A narrativa sobre a história:
Creio que a origem de meus incômodos com a obra seja o fato da autora sempre preferir a narrativa em vez do trabalho investigativo rigoroso. Seu livro faz uma exposição geral da história da espiritualidade no Brasil, entretanto, evita discutir minúcias de quaisquer tipos, inclusive quando trata do espiritismo. Del Priore pouco aborda questões controversas a respeito da história dessa religião, o que acaba dando um tom um tanto “oficialesco” ao livro, como se a autora evitasse desagradar os adeptos desse credo. Tudo soa plácido, confortável demais, e somos pouco informados acerca dos conflitos internos do espiritismo, suas linhas concorrentes, as conhecidas fraudes em que alguns de seus membros se meteram e coisas assim. A história do sobrenatural e do espiritismo está muito abaixo de um trabalho como O babuíno de madame Blavatsky, por exemplo, que vai fundo no processo tortuoso de consolidação de uma religião.

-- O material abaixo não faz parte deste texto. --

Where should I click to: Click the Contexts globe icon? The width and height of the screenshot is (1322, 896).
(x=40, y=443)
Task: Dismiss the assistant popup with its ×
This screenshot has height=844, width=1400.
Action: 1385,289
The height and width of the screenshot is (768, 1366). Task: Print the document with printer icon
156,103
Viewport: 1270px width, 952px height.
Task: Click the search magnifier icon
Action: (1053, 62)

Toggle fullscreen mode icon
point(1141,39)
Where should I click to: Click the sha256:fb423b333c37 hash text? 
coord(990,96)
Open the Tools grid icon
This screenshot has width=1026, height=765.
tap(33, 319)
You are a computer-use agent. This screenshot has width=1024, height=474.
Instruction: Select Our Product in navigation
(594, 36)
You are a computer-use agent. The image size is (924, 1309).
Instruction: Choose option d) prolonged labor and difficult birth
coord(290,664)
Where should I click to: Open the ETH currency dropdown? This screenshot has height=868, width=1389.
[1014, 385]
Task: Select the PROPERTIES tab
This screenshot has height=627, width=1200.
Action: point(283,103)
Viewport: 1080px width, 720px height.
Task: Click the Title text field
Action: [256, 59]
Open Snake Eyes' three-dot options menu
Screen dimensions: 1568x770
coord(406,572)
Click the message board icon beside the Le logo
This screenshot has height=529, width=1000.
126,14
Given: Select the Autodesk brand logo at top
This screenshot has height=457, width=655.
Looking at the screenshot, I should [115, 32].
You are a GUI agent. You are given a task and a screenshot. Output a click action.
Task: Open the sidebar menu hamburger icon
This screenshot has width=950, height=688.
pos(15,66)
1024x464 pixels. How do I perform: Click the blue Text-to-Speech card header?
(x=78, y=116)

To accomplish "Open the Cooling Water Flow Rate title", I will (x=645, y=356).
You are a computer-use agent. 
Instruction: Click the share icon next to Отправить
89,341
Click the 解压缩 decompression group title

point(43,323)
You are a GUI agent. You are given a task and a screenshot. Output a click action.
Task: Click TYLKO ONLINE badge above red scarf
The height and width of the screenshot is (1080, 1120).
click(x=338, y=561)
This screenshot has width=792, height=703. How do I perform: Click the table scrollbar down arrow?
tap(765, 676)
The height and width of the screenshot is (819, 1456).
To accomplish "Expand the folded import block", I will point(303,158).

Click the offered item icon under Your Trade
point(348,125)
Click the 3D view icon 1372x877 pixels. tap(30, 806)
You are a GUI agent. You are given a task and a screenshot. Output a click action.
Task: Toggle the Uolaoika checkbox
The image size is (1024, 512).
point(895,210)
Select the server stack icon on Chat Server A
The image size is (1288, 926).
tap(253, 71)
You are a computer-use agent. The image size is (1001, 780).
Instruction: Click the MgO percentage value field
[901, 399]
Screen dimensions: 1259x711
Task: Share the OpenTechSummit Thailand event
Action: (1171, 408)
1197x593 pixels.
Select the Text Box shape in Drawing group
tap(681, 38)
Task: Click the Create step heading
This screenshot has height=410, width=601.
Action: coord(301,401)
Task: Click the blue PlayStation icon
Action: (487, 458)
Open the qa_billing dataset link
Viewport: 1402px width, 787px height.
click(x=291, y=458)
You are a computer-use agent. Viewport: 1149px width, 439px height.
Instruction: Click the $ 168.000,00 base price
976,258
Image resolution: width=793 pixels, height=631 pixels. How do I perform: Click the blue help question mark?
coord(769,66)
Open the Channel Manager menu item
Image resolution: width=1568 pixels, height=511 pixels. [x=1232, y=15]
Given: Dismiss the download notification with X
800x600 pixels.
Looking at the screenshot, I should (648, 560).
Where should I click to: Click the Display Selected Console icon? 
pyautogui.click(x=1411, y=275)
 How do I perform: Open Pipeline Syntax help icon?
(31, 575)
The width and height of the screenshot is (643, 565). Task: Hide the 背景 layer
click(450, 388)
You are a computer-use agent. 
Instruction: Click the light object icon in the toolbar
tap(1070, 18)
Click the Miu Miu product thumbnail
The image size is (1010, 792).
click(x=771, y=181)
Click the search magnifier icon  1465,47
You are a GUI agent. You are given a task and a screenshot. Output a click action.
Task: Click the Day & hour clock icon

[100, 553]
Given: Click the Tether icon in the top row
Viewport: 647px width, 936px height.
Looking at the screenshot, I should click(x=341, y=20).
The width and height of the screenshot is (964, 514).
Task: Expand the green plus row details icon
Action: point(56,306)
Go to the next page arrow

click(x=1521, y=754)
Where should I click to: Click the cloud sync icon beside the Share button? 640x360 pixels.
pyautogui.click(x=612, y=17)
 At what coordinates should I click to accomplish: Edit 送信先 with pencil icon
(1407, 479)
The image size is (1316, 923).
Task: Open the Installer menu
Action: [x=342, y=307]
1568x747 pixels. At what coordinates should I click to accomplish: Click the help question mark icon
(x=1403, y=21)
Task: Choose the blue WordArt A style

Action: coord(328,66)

A despeito da quantidade de informações que a autora apresenta, seu texto suscita dúvidas se ela sabe mesmo a extensão daquilo com que está lidando ou se decidiu propositalmente ficar na superfície do assunto para priorizar a divulgação científica. A investigação sobre as bases teóricas do espiritismo não vai muito além do óbvio sobre Mesmer e Pestalozzi, por exemplo, o que me fez lembrar da última vez em que li um texto de Kardec e era apresentada, de uma maneira não muito sofisticada, alguma prova da existência de deus a partir da noção de causa e efeito. Era um eco de Tomás de Aquino, sem dúvidas. Kardec nitidamente sabia “por ouvir dizer” algo das clássicas provas da existência de deus, mas de forma rudimentar, sem o requinte que elas possuem nas obras dos filósofos medievais. Diante disso, é possível colocar questões do tipo: quais seriam as leituras de Kardek? Um bom estudo sobre o espiritismo poderia esclarecer questões como essa que, pelo que sei, seguem em aberto, embora possam ser notadas por qualquer leitor com algum conhecimento da história do pensamento científico e filosófico ocidental. Quando abri o livro de Del Priore, imaginei que essas questões fossem ao menos mencionadas nele, que a autora fosse ao menos abrir caminhos para o leitor trilhar por si mesmo segundo seu interesse, todavia, a historiadora dificilmente se desvia daquilo que é amplamente conhecido a respeito do espiritismo e promove poucas reflexões dentro dos temas tradicionais. Por conta disso, não me causou espanto que o último capítulo de seu livro, a conclusão, fosse tão curto mirrado, com corolários de pouca penetração.